SELECTED TEXT
FBI Warns Silent Ransom Group Is Walking Into Law Firm Offices to Steal Data
The FBI issued a fresh flash alert warning that Silent Ransom Group — also known as Luna Moth, Chatty Spider, and UNC3753 — has escalated its campaign against U.S. law firms by physically sending operatives into offices posing as IT support staff, inserting storage devices into computers to exfiltrate data after remote social engineering attempts fail. The group doesn’t deploy ransomware or encrypt files, leaving no obvious indicators of compromise; instead it steals data silently and demands payment under threat of publishing it on a clearnet leak site, with more than 38 firms already listed and researchers estimating the actual attack count exceeds 100. Law firms should brief front desk and IT staff on the physical impersonation tactic, tighten remote desktop session approval workflows, and treat unsolicited in-person IT visits with the same skepticism as phishing emails.
MuddyWater Uses DLL Side-Loading in Espionage Campaign Targeting 9 Countries
Iran-linked MuddyWater compromised at least nine organizations across nine countries on four continents in Q1 2026, targeting industrial and electronics manufacturing, education, public-sector bodies, financial services, and professional services by DLL sideloading malicious code through legitimately signed Fortemedia and SentinelOne binaries. Victims included a major South Korean electronics manufacturer where attackers spent a week undetected, an international airport in the Middle East, Southeast Asian industrial manufacturers, and a Latin American financial services provider. The abuse of signed, trusted binaries to masquerade as benign software makes this campaign particularly difficult to detect with signature-based controls, and organizations should prioritize behavioral monitoring and anomaly detection over reliance on binary trust alone.

DATASET EXTRACT
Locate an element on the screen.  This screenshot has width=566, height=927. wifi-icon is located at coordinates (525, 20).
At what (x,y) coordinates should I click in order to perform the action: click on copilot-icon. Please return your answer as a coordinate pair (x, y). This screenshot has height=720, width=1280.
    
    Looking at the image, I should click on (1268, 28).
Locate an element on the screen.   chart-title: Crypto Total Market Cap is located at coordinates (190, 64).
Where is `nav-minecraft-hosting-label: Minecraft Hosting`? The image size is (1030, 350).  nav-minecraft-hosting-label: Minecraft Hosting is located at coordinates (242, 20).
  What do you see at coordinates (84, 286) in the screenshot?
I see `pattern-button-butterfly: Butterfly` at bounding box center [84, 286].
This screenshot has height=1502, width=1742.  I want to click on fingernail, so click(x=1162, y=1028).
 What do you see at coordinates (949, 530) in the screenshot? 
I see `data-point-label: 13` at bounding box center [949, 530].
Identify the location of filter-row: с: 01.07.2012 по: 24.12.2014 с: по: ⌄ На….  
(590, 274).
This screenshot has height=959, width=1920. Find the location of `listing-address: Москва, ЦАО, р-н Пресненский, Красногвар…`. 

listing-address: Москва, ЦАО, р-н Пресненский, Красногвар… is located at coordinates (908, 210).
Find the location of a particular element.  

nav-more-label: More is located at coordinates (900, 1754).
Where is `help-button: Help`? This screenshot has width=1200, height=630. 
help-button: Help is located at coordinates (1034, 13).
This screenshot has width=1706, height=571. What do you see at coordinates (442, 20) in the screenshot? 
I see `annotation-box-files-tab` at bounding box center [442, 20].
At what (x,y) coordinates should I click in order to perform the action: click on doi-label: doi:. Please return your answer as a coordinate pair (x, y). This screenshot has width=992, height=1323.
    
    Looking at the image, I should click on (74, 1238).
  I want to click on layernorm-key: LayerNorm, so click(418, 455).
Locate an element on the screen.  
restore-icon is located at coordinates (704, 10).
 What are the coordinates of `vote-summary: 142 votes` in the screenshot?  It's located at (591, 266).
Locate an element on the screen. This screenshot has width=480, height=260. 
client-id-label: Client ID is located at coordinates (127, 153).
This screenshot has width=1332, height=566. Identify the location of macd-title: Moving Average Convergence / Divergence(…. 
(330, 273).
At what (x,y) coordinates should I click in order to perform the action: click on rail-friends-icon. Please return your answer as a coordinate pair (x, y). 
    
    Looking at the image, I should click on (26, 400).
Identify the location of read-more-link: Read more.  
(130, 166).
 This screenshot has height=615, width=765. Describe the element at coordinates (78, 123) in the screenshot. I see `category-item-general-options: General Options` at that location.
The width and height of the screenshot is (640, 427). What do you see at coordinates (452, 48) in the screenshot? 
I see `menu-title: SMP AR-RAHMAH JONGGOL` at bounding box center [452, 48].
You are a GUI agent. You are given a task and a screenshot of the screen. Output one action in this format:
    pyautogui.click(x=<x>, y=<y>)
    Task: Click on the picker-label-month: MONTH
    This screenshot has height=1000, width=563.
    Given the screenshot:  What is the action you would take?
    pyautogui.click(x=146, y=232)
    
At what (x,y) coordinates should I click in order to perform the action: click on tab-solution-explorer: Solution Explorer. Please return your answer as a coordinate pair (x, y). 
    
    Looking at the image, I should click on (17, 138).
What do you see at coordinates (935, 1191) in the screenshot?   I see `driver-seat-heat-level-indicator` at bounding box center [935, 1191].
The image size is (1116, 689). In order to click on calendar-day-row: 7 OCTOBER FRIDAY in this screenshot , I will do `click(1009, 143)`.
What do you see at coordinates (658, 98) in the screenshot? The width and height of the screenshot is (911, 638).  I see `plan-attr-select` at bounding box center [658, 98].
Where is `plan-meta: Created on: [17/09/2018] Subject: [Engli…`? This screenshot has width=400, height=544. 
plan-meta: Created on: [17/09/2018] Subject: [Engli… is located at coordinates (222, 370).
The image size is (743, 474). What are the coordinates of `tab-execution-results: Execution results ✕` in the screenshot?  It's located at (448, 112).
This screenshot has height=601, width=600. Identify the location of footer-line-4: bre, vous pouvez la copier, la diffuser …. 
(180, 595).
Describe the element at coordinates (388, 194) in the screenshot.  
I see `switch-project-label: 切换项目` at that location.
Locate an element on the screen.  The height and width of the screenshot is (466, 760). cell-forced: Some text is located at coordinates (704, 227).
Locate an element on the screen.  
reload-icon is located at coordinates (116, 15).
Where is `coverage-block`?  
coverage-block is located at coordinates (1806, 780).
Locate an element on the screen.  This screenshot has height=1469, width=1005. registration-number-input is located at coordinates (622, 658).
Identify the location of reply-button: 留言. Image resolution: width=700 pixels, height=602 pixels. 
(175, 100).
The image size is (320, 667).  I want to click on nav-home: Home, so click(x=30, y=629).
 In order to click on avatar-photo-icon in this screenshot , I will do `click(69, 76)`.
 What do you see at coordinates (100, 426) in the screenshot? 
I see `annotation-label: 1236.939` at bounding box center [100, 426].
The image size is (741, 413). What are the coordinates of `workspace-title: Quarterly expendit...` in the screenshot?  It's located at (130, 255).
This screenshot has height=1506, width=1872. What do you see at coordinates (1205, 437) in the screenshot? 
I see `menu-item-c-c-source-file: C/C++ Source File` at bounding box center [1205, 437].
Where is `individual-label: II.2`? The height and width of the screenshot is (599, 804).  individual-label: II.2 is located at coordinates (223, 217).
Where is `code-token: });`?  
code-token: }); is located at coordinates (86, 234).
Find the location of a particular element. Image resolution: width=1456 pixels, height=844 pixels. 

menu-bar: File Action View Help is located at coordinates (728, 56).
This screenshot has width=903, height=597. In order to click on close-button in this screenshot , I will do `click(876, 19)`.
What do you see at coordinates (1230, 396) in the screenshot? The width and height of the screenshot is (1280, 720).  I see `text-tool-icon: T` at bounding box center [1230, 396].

TASK BRIEF
According to the security news text, how many law firms are already listed on Silent Ransom Group's leak site? Answer using only the text, not the items.

ANSWER TO THIS EXERCISE
More than 38 law firms are already listed on the leak site.